Bjarke grinned. “I am sorry to miss this raid, but I am honored to have your trust to lead in your stead, Vali.”
And again, Astrid was surrounded by people celebrating the thought of a coming child, with no concern that they had lost a strong warrior to that endeavor.
~oOo~
That night, in Karlsa’s great hall, which was far less great than Geitland’s, the people of Karlsa feted Leif and Olga and the rest of their guests. After a few horns of mead, Astrid began looking in earnest for Jaan. She was restless and irritated, and she wanted to expend some of that energy.
Wandering through the hall, pushing away drunken hands that sought the same thing she did, Astrid pulled up short as Solveig, Magni, and Håkon ran across her path, holding hands like a chain and giggling.
She tried to remember if she had ever played as these children always seemed to. If she had, her mind could not recall it. She had been raised in a house that had been always full of the ill. She had been raised to be quiet, to be helpful, or to be sent away. And when she was sent away, it had been to her father, a cart maker. With him, she’d learned hard, physical work, and to be stoic in any discomfort.
Her parents had tended her well, kept her fed, clothed, shod, and warm. Though they had been disappointed to have had only one child and a girl at that, she supposed her father had loved her in his way, and she knew her mother did in her way.
But no, she did not think she had ever run giggling through the hall.

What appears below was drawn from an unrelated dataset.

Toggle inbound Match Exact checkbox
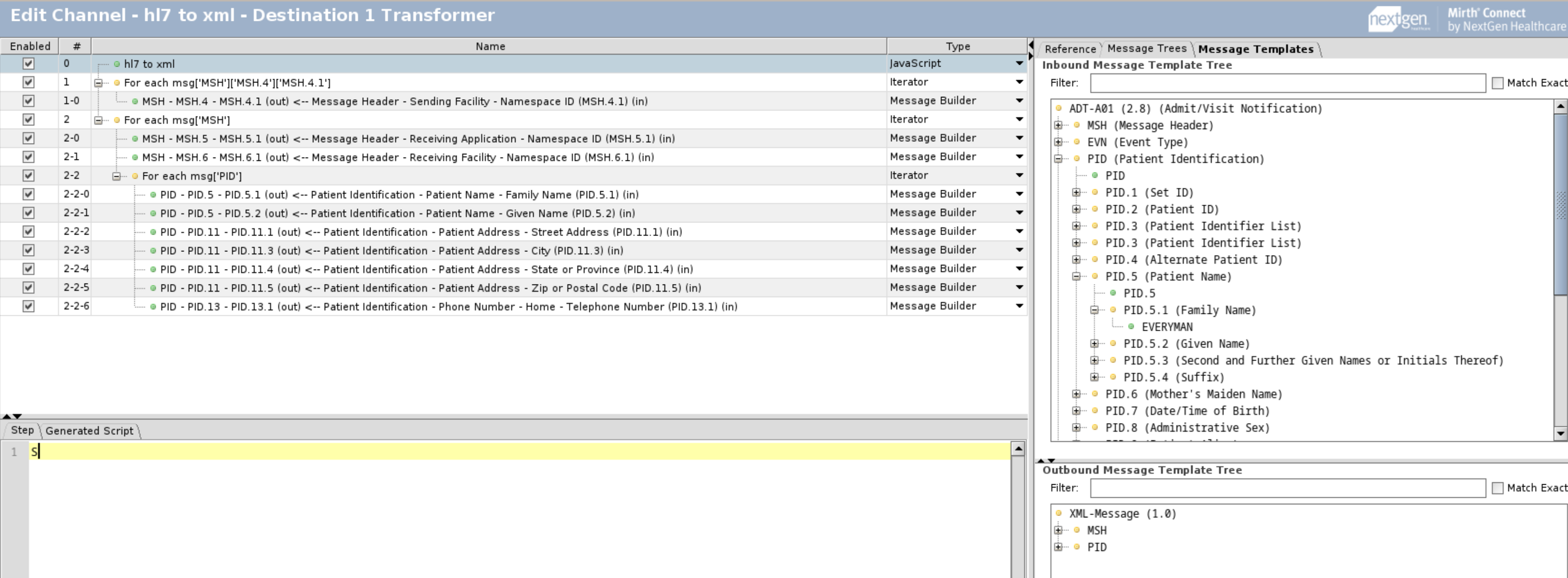The width and height of the screenshot is (1568, 578). 1497,83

The mead had made her thoughts maudlin. She needed a good rut. But Jaan was not in the hall, and there were no other men of as much interest as he would be.
She went outside, into the bright light of a nearly full moon. The night was warm enough that her breath didn’t plume from her mouth. This summer might be long. That was good; this year, she hoped for more than one raid. Her joints felt stiff with idleness.
She took a long, deep breath and let it out, blowing it toward the heavens.
“Astrid.”
She wheeled and saw Jaan in the shadows along the side of the building. With a smile of pleasure anticipated, she went toward him. “Jaan. It has been a long while.”
“A long while, yes. You look well.”
He’d taken a step back as she’d neared. Surprised, her battle senses tingling lightly at the suggestion that all was not right, she stopped. “As do you. You have been keeping yourself from me today. With purpose, I think.” Understanding had dawned as she’d spoken, while he lingered in the shadows, holding himself off.
“I am wed.”
She laughed. Of course. Why not he, as with all others in her life. “Then glad tidings. I wish you and your beloved many fat babies. Good night, Jaan.”
Feeling a sour turmoil in her belly that she didn’t understand, Astrid turned and took a step toward the hall. She would find one of the men with the grasping hands and mount him. One ride was as good as another.
That wasn’t true, of course. But it would be true tonight. With enough mead, it would be true.
“Astrid, hold.”
She stopped but didn’t turn back.
“I’m sorry to tell you in this way.”
“It matters not, Jaan. I hope you are happy.”
“I am.”
There was nothing more to be said, so Astrid left him in his shadow and went back to find a horn of mead and a man to mount.